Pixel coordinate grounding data
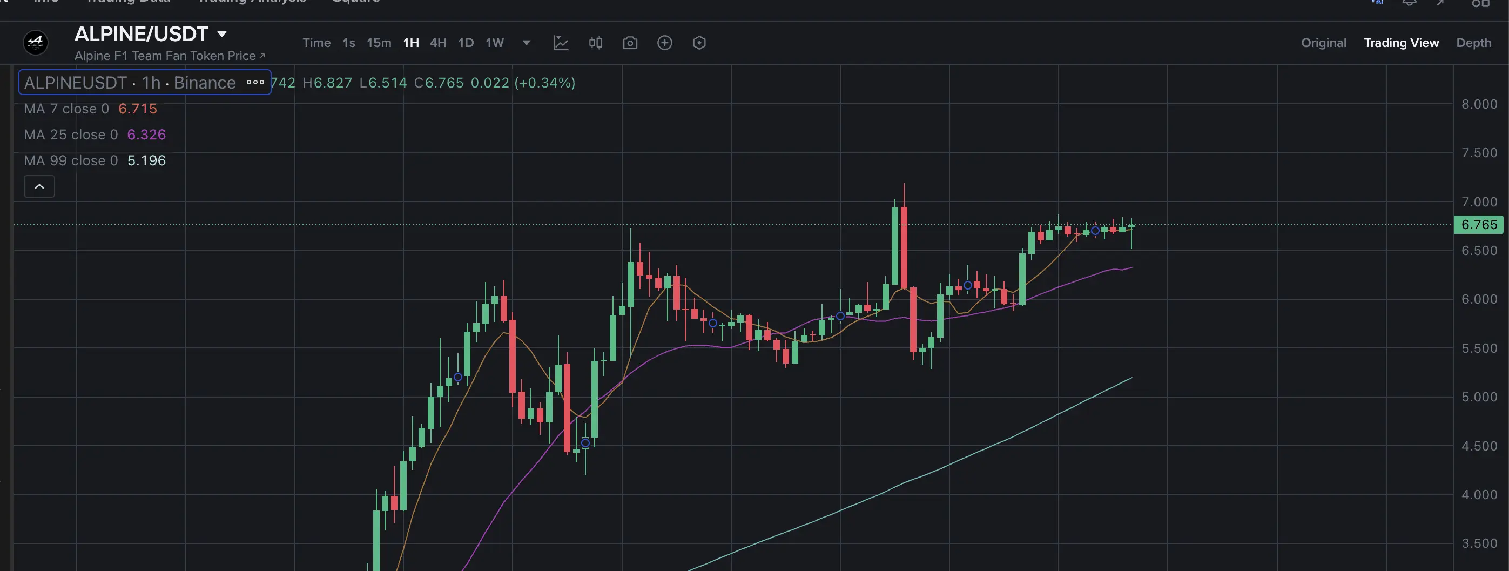Switch to the Original chart tab

[1323, 43]
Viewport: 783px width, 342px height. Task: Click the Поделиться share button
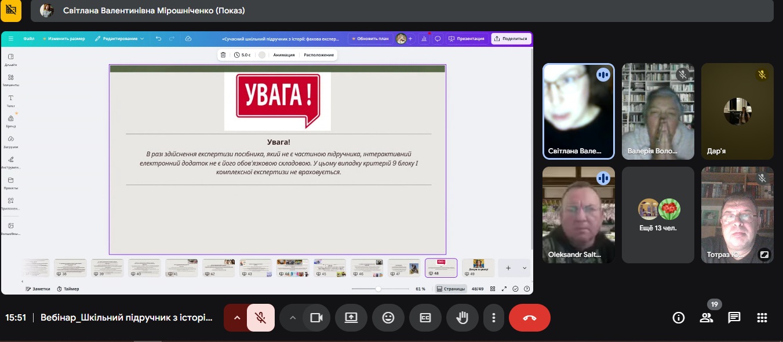(511, 39)
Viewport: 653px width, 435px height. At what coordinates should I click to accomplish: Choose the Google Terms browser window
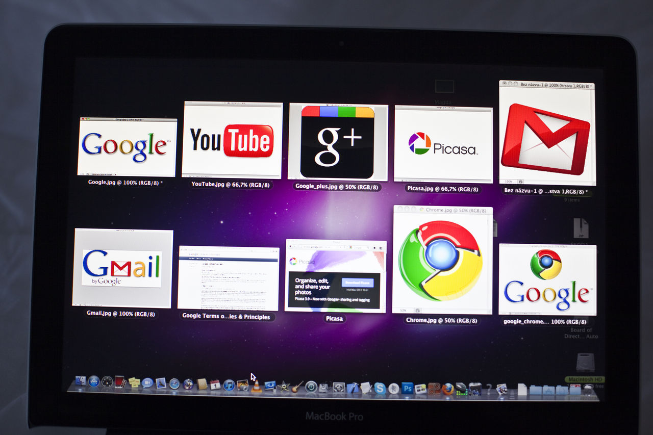tap(228, 278)
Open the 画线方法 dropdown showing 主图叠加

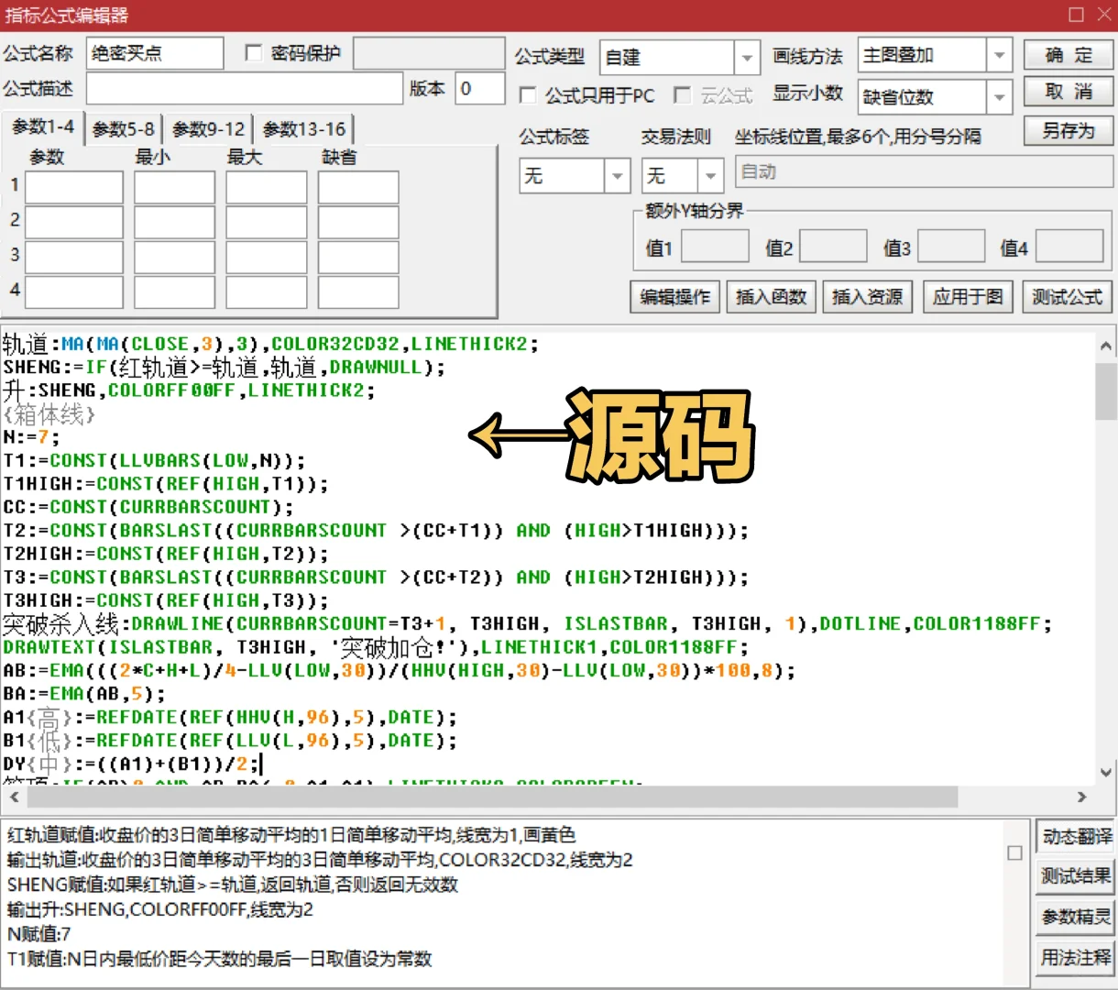pyautogui.click(x=1000, y=55)

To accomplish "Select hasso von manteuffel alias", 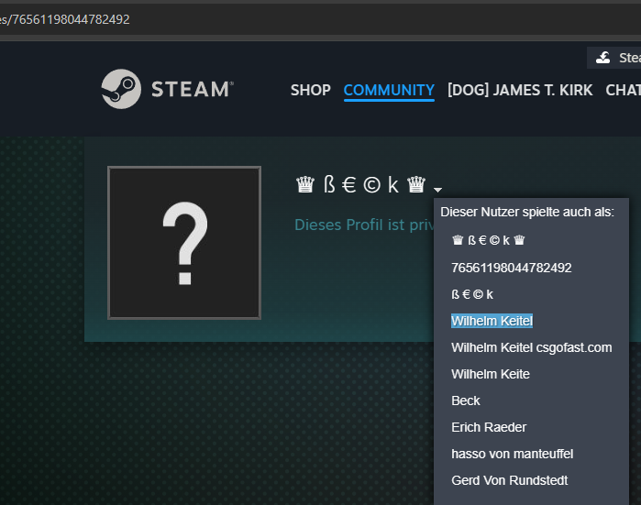I will click(513, 454).
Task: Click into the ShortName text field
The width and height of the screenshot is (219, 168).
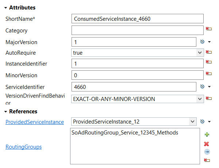Action: (138, 19)
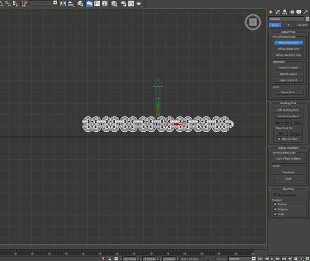Viewport: 310px width, 261px height.
Task: Open the Motion command panel tab
Action: pyautogui.click(x=292, y=11)
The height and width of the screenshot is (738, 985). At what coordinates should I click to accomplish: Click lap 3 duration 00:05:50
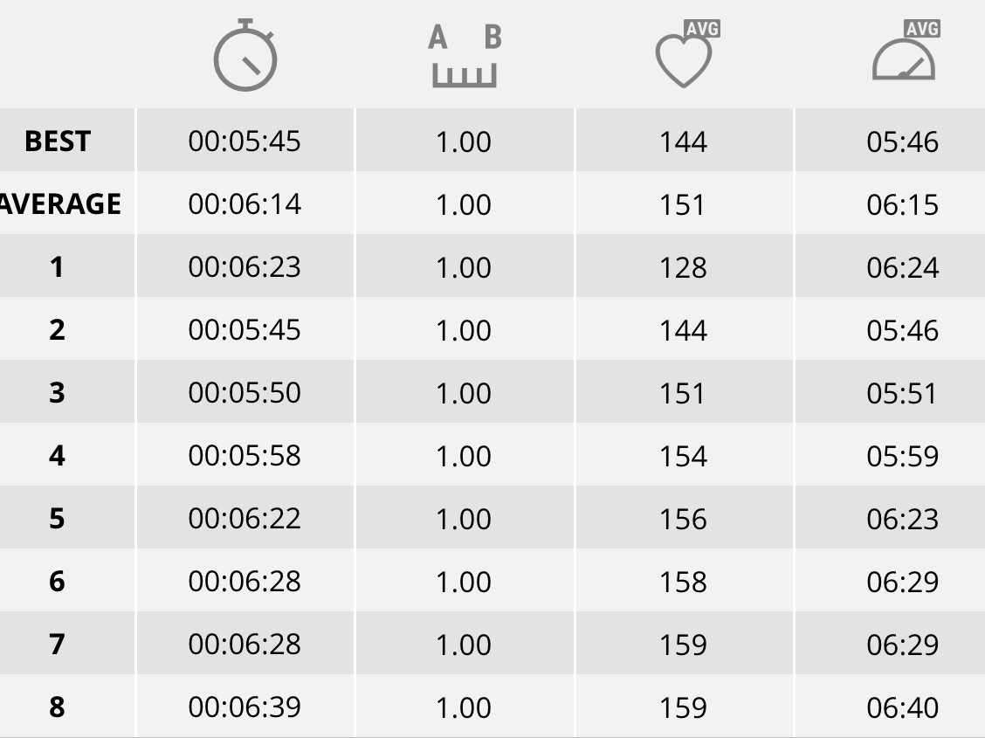245,392
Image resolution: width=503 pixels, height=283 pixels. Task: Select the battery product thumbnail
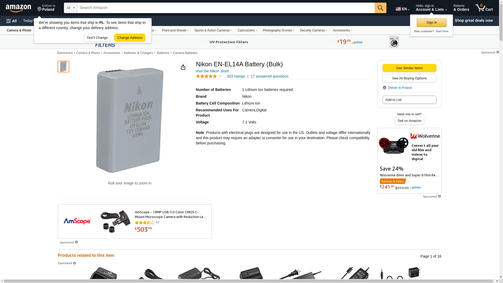63,67
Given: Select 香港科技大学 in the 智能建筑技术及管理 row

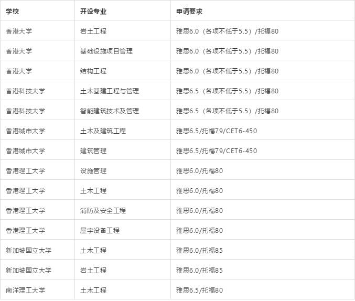Looking at the screenshot, I should tap(26, 111).
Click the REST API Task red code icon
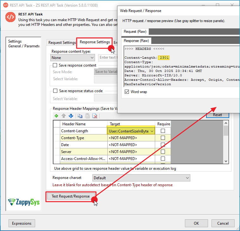Viewport: 240px width, 231px height. click(x=10, y=17)
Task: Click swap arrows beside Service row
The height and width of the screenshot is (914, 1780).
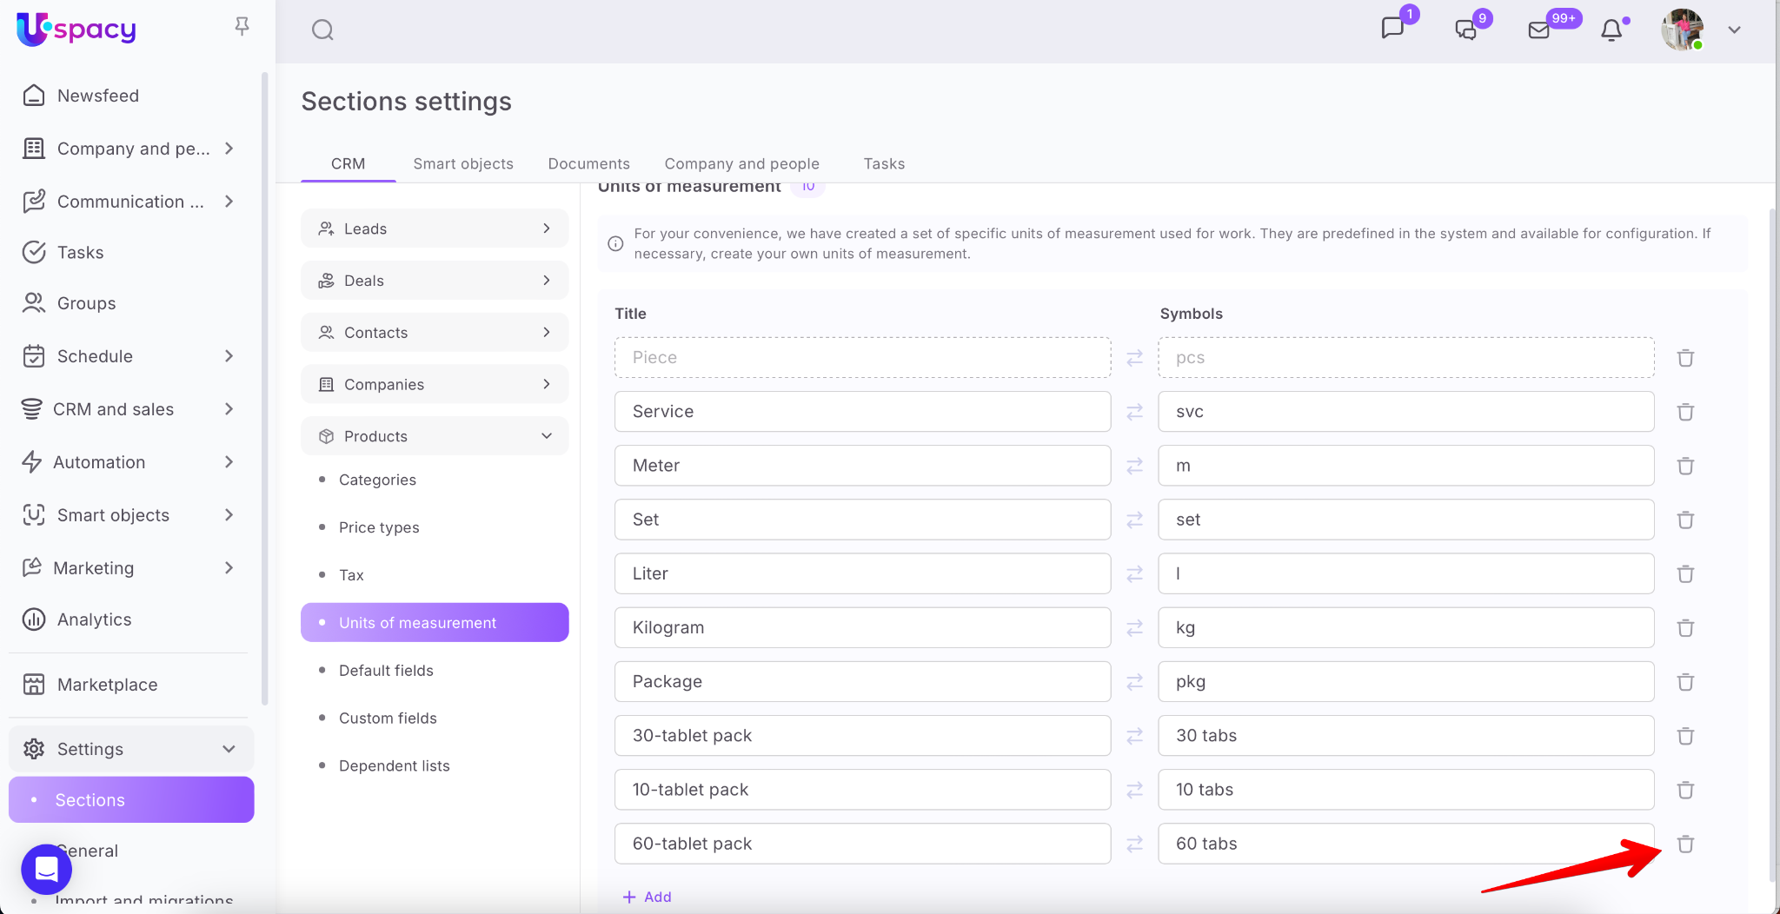Action: click(x=1134, y=412)
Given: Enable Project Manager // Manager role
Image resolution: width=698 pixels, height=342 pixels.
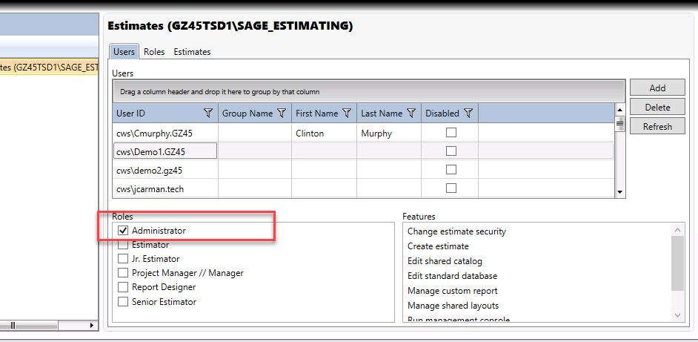Looking at the screenshot, I should 123,272.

- WHAT IS REQUIRED -
Please write out, exactly, every line from the line with "Task: Click into the ShortName text field" through the final line of the data above, leaving out pictures.

- SOLVED PROBLEM -
Task: Click into the ShortName text field
The width and height of the screenshot is (219, 168).
Action: (138, 19)
Viewport: 310px width, 261px height.
Task: Open the Motion command panel tab
Action: pyautogui.click(x=292, y=11)
The height and width of the screenshot is (738, 985). At what coordinates should I click to accomplish: Click lap 3 duration 00:05:50
245,392
Image resolution: width=503 pixels, height=283 pixels. Task: Select the battery product thumbnail
63,67
Given: Select 香港科技大学 in the 智能建筑技术及管理 row

Looking at the screenshot, I should tap(26, 111).
Click the REST API Task red code icon
Viewport: 240px width, 231px height. click(x=10, y=17)
Task: Click swap arrows beside Service row
The height and width of the screenshot is (914, 1780).
Action: click(x=1134, y=412)
Given: Enable Project Manager // Manager role
Image resolution: width=698 pixels, height=342 pixels.
Looking at the screenshot, I should 123,272.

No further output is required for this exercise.